Like television, the digital is a multiplatform ‘being” that allows for writing, listening, singing, moving… The digital acts as a conglomerate for our previously binary states of thinking, but it does it through 1’s and 0’s (a binary).  It is an assemblage.


Thinking of the digital as an assemblage allows us to consider modern rhetoric without having to transform it. There is a tendency to think of rhetoric in a new, reinvented sense when speaking of digital rhetoric, but rhetoric is still fundamentally the same. The canons are still relevant today, and the audience is still at the root of our rhetorical endeavors. Rhetoric has not transformed; rather, its medium has.

Are machines rhetors?

One problem that I’m having with this theory of assemblages is the concept of agency. Are machines rhetors? They process information, and we write for them, but can they study and practice rhetoric?
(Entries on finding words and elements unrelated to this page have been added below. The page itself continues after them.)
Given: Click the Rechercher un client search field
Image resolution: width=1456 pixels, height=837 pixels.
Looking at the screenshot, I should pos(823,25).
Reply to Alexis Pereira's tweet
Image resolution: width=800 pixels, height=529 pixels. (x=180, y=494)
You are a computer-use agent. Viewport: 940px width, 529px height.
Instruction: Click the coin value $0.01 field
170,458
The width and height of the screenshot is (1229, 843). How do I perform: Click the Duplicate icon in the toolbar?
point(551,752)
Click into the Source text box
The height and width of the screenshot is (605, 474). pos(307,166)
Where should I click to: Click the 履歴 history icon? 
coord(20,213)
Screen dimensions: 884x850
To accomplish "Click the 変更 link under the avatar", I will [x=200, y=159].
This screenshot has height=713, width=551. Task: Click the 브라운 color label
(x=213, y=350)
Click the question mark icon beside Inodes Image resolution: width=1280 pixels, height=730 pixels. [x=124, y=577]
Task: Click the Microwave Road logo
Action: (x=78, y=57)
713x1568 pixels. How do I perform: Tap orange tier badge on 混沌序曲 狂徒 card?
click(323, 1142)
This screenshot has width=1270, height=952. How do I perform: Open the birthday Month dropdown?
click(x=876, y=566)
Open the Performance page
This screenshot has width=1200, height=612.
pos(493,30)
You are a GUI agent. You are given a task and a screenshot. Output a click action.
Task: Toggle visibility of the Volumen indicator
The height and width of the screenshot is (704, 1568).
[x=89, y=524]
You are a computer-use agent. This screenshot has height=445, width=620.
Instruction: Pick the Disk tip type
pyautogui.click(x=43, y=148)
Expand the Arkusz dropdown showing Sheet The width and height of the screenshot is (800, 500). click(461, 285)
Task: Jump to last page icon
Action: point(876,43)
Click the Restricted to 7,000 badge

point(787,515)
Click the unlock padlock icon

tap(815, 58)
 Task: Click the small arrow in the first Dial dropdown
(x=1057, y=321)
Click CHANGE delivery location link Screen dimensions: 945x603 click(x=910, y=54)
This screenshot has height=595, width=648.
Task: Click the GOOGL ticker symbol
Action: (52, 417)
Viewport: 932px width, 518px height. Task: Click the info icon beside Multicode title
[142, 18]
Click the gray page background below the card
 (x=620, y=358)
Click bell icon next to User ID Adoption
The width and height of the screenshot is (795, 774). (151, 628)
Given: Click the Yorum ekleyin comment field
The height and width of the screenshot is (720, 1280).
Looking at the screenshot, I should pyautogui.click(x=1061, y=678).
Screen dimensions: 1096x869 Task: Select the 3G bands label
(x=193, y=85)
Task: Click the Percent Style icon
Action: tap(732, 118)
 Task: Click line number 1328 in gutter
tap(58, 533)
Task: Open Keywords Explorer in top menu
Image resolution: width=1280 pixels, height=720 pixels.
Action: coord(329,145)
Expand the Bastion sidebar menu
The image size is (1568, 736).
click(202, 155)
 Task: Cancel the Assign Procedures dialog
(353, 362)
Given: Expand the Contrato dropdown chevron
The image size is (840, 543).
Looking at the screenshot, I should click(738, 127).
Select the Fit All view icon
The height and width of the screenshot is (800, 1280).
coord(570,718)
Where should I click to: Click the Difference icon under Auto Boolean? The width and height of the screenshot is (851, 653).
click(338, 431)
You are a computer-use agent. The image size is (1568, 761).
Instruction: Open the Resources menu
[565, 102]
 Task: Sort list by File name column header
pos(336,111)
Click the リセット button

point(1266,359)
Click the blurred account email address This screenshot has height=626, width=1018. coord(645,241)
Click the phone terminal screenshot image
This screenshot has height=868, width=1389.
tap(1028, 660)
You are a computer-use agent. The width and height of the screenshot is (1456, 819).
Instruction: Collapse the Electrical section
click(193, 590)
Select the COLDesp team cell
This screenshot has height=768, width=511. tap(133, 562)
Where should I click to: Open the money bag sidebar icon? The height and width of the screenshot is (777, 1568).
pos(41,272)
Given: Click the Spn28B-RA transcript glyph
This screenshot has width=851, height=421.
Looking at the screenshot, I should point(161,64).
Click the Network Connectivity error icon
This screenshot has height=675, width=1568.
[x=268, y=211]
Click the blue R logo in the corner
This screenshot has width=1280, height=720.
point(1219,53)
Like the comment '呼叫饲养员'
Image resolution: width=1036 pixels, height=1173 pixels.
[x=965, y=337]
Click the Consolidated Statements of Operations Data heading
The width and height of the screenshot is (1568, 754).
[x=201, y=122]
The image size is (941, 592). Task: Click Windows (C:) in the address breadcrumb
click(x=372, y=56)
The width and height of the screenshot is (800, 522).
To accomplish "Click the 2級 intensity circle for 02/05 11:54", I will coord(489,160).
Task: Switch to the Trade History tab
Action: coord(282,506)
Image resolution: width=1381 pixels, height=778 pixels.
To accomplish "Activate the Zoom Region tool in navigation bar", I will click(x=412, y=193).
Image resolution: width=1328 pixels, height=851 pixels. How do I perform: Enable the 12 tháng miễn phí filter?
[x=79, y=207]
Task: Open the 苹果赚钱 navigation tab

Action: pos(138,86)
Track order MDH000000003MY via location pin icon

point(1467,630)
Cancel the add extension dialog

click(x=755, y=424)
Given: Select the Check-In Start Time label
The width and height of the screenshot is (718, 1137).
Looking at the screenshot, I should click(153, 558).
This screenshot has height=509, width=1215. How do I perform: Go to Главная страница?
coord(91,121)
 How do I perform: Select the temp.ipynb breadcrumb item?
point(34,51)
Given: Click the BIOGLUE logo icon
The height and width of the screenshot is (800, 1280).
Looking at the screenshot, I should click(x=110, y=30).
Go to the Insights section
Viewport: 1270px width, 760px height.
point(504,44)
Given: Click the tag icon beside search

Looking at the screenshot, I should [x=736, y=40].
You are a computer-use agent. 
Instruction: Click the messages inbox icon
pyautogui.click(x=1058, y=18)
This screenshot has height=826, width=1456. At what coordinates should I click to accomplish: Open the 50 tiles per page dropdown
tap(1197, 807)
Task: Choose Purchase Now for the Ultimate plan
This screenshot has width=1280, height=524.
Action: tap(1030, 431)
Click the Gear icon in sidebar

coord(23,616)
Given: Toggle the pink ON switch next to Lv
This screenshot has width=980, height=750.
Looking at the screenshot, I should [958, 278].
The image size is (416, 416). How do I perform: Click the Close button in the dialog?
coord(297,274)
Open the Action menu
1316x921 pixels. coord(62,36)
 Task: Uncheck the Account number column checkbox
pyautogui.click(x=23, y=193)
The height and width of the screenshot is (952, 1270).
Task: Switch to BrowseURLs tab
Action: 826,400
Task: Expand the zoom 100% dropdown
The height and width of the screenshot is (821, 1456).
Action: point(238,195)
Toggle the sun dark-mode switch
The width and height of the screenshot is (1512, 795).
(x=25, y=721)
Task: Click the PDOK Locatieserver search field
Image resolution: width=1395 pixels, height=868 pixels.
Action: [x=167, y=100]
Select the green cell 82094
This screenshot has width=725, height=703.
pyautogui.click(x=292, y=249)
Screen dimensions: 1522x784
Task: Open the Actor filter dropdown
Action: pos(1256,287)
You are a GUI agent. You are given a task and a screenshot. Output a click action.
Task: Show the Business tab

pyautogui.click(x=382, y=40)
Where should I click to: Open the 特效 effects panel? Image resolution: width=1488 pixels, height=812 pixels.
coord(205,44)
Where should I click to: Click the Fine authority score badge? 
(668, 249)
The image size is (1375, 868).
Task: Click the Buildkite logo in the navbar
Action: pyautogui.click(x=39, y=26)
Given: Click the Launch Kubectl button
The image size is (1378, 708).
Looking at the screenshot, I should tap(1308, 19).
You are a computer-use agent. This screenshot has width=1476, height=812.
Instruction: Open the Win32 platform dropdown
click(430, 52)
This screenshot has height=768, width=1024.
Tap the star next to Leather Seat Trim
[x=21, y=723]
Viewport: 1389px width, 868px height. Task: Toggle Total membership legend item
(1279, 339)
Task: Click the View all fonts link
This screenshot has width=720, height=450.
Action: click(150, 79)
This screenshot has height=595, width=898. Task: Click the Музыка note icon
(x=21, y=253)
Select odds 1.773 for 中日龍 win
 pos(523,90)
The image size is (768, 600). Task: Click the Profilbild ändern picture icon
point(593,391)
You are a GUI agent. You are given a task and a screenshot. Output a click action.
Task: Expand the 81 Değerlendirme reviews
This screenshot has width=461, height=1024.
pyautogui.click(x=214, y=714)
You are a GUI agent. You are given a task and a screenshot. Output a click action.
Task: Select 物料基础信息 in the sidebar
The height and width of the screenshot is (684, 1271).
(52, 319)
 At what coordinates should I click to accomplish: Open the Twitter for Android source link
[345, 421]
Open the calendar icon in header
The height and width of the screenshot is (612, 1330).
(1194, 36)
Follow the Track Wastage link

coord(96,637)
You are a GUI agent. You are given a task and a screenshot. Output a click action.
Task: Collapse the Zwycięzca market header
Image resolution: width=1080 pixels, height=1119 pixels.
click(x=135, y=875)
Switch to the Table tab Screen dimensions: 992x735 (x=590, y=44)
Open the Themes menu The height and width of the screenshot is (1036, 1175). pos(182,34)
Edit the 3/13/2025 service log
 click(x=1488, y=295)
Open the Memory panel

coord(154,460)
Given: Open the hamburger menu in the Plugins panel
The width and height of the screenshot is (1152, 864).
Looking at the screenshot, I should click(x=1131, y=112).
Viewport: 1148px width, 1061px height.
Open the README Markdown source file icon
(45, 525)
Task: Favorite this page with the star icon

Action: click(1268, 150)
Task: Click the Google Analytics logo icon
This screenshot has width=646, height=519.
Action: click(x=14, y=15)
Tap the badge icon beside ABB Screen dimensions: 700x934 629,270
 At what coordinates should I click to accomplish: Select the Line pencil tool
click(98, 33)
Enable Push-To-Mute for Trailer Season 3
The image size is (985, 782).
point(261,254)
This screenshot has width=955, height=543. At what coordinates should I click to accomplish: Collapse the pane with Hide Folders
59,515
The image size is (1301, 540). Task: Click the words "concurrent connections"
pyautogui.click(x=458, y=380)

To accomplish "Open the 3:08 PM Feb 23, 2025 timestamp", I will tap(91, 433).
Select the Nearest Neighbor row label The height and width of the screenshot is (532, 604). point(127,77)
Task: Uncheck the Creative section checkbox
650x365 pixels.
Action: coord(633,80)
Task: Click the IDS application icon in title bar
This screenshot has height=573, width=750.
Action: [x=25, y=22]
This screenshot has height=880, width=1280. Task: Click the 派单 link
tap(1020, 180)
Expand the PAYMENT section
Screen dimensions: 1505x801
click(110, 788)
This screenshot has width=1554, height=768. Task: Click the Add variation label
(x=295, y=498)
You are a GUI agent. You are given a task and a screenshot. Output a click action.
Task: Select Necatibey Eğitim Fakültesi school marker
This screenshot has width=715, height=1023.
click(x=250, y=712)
“These processes also affect how agency operates within an assemblage. Firstly, agency cannot be attributed to any one component or actant, human or non-human but emerges from the association of different parts. ” (Rizzo).

Although data is modulated through machines, I cannot bring myself to assign them agency. Everything that exists digitally was initiated by a human, even if that human simply entered code into a webpage. Instead of thinking of machines as rhetors, I would like to consider them rhetorical interpreters. Clemens and Nash touch briefly on the idea of the digital being performative


Digital rhetoric disrupts our perception of rhetoric because it is an assemblage. This assemblage, if embraced, has the power to distance human thinking from a binary existence and bring it to a more cohesive, cooperative state. Rhetoric as an assemblage is embodied through the digital sphere, and it emerges through modulations of human-generated ideas (code). Although digital rhetoric is an assemblage of media and agents, I believe we cannot jump to the idea of machines as agents; rather, they simply interpret and modulate performances of the human experience.


Clemens, Justin, and Adam Nash. “Being and Media: Digital Ontology after the Event of the End of Media.” The Fibreculture Journal 24. Web. 20 Feb. 2016.

PBS Idea Channel. “Is the Universe A Computer?” YouTube. YouTube, 12 June 2013. Web. 22 Feb. 2016.

Photo: Popescu, Adam. “Coding Is the Must-Have Job Skill of the Future.” Mashable. 30 Apr. 2013. Web. 22 Feb. 2016.

Rizzo, Teresa. “Television Assemblages.” The Fibreculture Journal 24. Web. 21 Feb. 2016.